Posted on the 22 November 2013 by Jlipnack @jlipnack

I was sixteen, a junior at George School, on this day in 1963. Many years ago, I captured my memories in "The K.O.B," a short story about those initial moments of the first of five deaths that rocked our staid school over five months. 

My roommate Robin edged me in the back with her three-ring binder, the signal that a note was on the floor. I slid the message forward with my foot until it was angled between my loafers. Pretending to scratch my ankle, I reached down to pick it up.

Qu’est-ce qu’il se passe la-bas?” It was hard enough to concentrate in French class; we both had noticed the strange ruckus outside the Language Building.

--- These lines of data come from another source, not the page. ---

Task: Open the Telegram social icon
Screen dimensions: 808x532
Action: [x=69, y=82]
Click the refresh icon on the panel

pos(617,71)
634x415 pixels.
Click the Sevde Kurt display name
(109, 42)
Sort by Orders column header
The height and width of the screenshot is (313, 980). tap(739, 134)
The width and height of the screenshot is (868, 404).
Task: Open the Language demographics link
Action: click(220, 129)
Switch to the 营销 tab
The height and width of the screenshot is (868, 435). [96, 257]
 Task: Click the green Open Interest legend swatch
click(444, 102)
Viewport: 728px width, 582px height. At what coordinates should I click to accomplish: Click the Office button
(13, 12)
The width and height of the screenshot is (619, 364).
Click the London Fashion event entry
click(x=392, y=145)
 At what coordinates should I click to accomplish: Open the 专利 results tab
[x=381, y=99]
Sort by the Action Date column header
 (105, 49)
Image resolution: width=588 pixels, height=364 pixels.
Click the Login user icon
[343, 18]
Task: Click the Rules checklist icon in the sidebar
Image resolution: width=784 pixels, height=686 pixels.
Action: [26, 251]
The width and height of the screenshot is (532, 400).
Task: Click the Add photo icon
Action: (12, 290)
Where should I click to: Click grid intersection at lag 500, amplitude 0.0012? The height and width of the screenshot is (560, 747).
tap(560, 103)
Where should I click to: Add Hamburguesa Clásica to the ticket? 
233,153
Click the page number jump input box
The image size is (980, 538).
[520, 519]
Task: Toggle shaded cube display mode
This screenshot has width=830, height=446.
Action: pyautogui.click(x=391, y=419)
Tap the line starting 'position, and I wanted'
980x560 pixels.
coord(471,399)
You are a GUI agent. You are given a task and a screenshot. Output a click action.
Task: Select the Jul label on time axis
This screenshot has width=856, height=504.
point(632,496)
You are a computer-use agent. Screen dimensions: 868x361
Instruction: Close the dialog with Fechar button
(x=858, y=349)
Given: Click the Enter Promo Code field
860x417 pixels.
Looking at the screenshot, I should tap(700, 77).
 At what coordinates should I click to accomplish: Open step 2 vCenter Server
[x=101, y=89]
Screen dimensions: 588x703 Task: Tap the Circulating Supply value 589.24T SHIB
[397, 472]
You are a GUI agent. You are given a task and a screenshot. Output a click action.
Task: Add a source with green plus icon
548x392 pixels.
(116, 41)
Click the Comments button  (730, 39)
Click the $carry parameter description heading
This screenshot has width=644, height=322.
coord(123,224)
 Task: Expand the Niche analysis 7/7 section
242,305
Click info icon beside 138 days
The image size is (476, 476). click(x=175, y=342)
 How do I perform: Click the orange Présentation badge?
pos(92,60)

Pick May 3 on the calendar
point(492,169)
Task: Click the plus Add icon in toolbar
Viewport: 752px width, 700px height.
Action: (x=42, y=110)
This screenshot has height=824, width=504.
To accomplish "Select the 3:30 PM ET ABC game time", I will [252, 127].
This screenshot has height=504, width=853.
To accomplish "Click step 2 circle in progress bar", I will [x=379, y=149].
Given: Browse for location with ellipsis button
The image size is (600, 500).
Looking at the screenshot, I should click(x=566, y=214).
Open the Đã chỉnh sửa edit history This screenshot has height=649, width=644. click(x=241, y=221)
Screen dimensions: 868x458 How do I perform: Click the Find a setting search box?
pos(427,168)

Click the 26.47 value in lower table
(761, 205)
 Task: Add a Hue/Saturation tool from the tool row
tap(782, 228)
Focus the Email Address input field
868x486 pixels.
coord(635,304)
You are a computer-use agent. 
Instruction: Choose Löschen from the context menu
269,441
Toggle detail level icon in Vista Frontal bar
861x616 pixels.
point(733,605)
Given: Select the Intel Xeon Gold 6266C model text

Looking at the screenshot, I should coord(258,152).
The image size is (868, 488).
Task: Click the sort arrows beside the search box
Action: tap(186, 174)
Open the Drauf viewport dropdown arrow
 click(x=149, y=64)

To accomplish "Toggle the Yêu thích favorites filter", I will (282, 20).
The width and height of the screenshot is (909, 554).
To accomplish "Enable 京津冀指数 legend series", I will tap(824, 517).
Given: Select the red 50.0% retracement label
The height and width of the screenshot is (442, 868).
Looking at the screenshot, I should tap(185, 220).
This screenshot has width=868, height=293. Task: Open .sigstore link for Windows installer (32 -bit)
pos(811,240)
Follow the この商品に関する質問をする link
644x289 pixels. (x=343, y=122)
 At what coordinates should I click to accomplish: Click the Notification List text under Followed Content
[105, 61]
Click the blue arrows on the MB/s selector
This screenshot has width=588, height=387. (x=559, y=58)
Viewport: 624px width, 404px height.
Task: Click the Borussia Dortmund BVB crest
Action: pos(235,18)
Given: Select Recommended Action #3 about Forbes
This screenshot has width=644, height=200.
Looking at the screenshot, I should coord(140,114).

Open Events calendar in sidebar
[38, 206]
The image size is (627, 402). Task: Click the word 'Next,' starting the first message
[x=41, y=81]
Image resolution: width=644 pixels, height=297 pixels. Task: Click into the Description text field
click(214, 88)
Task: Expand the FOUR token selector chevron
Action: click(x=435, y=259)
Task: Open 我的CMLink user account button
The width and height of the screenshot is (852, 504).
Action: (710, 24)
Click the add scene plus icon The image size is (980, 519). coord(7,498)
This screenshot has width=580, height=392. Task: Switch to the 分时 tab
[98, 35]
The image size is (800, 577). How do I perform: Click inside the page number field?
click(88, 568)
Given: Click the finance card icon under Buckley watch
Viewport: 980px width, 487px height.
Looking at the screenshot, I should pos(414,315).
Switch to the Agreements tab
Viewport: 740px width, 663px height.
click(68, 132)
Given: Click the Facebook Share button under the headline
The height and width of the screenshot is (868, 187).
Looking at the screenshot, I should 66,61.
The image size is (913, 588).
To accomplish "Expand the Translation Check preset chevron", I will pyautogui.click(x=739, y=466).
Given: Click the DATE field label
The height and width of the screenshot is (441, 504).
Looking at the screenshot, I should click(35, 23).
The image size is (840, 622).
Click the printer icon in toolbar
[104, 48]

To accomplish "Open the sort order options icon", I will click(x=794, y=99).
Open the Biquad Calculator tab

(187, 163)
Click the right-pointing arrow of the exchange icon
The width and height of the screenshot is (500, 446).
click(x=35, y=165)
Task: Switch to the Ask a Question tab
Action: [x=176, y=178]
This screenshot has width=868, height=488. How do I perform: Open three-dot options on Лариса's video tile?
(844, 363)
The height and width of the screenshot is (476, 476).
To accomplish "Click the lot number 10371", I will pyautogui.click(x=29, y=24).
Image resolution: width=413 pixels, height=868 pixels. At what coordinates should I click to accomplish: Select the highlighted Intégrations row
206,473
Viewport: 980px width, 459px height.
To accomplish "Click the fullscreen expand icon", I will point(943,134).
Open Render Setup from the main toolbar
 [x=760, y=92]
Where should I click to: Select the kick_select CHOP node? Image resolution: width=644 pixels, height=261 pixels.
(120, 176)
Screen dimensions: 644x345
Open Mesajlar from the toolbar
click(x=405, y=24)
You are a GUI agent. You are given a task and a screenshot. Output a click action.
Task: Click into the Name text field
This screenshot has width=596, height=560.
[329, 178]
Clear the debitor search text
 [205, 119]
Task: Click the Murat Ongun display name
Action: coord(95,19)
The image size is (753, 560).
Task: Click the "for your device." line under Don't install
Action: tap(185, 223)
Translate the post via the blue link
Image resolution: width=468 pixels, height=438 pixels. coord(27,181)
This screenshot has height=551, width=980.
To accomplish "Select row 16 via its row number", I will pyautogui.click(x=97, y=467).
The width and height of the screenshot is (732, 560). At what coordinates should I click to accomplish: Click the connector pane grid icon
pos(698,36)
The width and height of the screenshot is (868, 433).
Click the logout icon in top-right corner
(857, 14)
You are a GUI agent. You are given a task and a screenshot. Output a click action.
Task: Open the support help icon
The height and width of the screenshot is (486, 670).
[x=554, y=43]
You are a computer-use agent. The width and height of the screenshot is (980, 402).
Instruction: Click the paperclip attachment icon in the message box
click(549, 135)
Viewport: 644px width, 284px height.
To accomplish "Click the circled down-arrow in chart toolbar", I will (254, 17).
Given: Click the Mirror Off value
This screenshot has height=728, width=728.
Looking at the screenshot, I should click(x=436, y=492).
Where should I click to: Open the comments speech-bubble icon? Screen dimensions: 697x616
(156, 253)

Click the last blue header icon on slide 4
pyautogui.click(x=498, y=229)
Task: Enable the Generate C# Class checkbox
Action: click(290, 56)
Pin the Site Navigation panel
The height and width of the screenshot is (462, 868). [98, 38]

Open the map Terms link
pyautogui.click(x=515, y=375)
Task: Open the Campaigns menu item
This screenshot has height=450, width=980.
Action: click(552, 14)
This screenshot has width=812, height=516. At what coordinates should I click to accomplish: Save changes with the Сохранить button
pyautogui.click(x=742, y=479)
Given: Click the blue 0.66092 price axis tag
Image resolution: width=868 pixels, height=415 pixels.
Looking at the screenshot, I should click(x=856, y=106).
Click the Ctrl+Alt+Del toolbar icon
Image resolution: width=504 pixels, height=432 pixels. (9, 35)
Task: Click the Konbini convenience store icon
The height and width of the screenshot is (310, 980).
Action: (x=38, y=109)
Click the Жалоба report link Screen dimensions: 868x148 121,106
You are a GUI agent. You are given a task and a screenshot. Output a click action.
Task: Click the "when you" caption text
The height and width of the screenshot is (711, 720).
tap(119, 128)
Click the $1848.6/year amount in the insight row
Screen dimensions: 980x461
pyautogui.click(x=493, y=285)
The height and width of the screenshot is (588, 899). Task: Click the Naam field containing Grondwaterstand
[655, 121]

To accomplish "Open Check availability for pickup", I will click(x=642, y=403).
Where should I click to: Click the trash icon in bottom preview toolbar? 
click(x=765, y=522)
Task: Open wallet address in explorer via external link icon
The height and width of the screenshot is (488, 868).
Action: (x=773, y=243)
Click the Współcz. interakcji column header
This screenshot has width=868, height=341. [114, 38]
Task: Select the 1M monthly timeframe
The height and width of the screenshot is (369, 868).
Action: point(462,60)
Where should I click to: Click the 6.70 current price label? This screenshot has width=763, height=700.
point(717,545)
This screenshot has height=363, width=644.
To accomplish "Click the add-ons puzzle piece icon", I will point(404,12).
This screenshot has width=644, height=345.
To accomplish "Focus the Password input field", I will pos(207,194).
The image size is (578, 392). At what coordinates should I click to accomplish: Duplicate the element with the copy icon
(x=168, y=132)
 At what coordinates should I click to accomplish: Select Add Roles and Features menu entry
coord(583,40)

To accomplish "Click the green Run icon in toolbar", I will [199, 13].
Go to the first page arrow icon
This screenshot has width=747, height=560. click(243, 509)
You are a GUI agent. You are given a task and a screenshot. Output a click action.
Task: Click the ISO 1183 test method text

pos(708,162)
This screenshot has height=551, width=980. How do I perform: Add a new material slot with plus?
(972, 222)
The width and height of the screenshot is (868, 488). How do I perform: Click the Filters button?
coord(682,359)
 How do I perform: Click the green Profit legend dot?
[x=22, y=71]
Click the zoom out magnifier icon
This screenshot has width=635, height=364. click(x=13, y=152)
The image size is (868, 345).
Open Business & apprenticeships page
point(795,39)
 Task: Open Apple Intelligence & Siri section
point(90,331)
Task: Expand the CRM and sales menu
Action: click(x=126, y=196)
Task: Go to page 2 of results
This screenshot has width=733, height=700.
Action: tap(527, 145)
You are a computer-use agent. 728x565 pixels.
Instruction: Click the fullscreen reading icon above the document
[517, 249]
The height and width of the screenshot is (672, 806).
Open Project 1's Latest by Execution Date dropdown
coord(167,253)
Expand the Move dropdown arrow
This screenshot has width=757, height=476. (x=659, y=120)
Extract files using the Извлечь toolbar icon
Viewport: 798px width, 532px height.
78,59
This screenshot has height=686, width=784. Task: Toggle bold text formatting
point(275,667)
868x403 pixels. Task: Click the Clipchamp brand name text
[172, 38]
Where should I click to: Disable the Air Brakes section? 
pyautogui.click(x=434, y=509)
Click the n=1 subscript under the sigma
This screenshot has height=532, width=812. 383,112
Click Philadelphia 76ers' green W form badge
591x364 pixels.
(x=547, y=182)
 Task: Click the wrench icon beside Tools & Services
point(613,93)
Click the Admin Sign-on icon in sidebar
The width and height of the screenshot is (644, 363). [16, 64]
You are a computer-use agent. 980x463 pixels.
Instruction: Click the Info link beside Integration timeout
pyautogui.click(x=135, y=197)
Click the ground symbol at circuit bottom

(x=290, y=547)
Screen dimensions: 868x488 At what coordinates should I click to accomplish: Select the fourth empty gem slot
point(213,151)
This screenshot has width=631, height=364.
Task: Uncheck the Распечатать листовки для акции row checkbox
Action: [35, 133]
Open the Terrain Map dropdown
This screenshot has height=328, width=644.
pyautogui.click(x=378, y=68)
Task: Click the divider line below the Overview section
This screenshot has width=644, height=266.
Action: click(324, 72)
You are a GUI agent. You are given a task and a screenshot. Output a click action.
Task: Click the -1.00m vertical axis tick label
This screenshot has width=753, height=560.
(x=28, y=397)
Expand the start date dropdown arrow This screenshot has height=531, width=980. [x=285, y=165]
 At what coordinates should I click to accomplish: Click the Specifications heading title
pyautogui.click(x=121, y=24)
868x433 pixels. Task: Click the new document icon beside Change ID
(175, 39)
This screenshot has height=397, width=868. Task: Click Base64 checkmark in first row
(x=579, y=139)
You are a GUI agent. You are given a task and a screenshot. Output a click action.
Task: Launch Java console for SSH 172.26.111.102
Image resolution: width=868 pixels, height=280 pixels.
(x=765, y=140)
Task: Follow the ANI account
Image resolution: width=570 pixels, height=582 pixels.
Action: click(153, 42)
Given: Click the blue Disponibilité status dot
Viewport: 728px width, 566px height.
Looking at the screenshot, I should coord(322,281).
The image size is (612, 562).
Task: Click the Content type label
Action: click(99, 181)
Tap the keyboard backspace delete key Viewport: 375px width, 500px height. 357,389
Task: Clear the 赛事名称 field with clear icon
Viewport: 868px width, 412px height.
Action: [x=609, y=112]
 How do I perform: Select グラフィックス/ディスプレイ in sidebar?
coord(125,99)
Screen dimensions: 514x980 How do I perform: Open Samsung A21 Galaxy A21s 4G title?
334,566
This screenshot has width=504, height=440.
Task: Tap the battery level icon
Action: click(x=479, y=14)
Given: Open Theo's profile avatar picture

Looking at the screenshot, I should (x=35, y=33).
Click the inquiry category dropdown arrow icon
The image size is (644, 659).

Normally, no one circulated on campus during classes but not today. The history teacher, who’d raced up to the circle in front of Main Building in his Plymouth, threw open the car door, then leaned back in, appearing to be fiddling with his car radio. The identical red-headed twins of the school treasurer raced down the Main steps and veered off into the Faculty Lounge where students were forbidden. A Corvair pulled up behind the Plymouth, the Latin teacher jumped out, yelled to the history teacher, and they both ran into Main Building.

“Mademoiselle, s’il vous plait, quel jour est-il?” Miss Rhodesia, dull as ever in a brown-plaid shirtwaist that looked like it came from the Salvation Army, nodded her head with each syllable.

Aujourd’hui, c’est vendredi, Madame, vendredi, le vingt-deux du Novembre.” I sputtered over the sequence. 

No, no du. Pas de du. No, no, encore, no. Vous ne m’ecoutez jamais!” 

By the dismissal bell, no one was listening to her. The whole class bounded into the hallway.

First came Linda's cry. “The President’s been shot.” She was running toward Robin and me. 

“The President?” 

The President. The President. The President, President Kennedy.

News ricocheted off the walls, an echo chamber for fragments of information.

“Hey, Miss Robertson won’t call class off!”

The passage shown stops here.